Gunfire, homeless and addicts -- that was my experience earlier this month staying two nights at a historic luxury hotel on Broadway in Downtown Portland. The hotel is beautiful, we found wonderful food and things to do in other parts of the city, but I cannot recommend booking accommodations Downtown, in the epicenter of the city's urban woes.
We arrived to find a person urinating in front of the hotel entrance. We had to navigate past addicts staggering in front of the next-door cannabis shop and homeless persons passed out and blocking the sidewalks on the blocks adjacent to the hotel. We exited the parking garage across the street and a disturbed woman spun around to face us brandishing a knife. We set out for a food truck pod three blocks away, had to detour to avoid an intimidating gang of addicts, and found that the food carts had closed early, the site instead teeming with police officers. We reluctantly ate dinner in the hotel lobby restaurant because we feared for our safety venturing out after dusk. That night we were awakened by a burst of gunfire outside our hotel.
I hadn't been to Portland in twenty years. On my last visit it impressed me more than any city I had recently seen with a palpable vibrancy in its effervescent street life -- bustling with entrepreneurship, progress, optimism and joy. On this visit we saw shuttered storefronts and high street front vacancy, a sea of troubled and dangerous people, and a grim apocalyptic pallor hanging over the city. It was frightening and depressing.
That's the reality. I worked for decades in large East Coast cities and never felt this unsafe; and I currently life near a mid-sized Midwestern city with Democratic government but it has not adopted the extreme progressive moves that have sent Portland into a tailspin. Recent pieces in the New York Times document the lack of political will in Portland to confront the homeless, meth, fentanyl, and crime problems now out of control owing to ill-conceived public policy.

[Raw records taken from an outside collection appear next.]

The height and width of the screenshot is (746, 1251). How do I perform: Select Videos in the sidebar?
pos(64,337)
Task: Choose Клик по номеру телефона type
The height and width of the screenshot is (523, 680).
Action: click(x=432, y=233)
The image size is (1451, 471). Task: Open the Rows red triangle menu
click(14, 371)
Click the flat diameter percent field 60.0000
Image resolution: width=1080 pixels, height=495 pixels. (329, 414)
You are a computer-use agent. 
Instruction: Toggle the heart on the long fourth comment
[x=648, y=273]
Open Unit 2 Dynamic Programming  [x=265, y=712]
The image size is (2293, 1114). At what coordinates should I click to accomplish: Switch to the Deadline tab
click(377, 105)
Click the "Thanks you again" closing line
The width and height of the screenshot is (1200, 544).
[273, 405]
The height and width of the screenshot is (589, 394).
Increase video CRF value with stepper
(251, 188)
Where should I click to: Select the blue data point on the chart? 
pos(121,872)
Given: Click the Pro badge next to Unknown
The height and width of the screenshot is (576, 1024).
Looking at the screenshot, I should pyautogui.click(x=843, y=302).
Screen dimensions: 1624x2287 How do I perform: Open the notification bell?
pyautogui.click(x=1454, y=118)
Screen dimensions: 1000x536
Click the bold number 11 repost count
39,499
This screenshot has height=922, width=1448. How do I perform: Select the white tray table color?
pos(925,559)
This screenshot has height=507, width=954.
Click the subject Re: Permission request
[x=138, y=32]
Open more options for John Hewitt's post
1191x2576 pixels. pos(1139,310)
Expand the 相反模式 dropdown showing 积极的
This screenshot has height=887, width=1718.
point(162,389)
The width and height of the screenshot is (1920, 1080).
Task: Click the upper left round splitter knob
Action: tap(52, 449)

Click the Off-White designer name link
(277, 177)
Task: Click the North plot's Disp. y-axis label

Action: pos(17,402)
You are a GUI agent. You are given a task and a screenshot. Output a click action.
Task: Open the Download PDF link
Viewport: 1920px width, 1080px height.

I feel for the hospitality and other business professionals struggling to do business in this environment. A manager for the hotel where we stayed contacted me with a valiant effort to assure me that my impressions were completely false and that the hotel and city are completely safe. I would not have booked a Downtown stay had I been forewarned of the real life status of the immediate environs of this hotel.
I don't live there, and I don't have to visit again. But if you do live there, and you support the public policies that have created this tragedy, then I question your business model. It will only get worse and at the end of the day you are the ones accountable.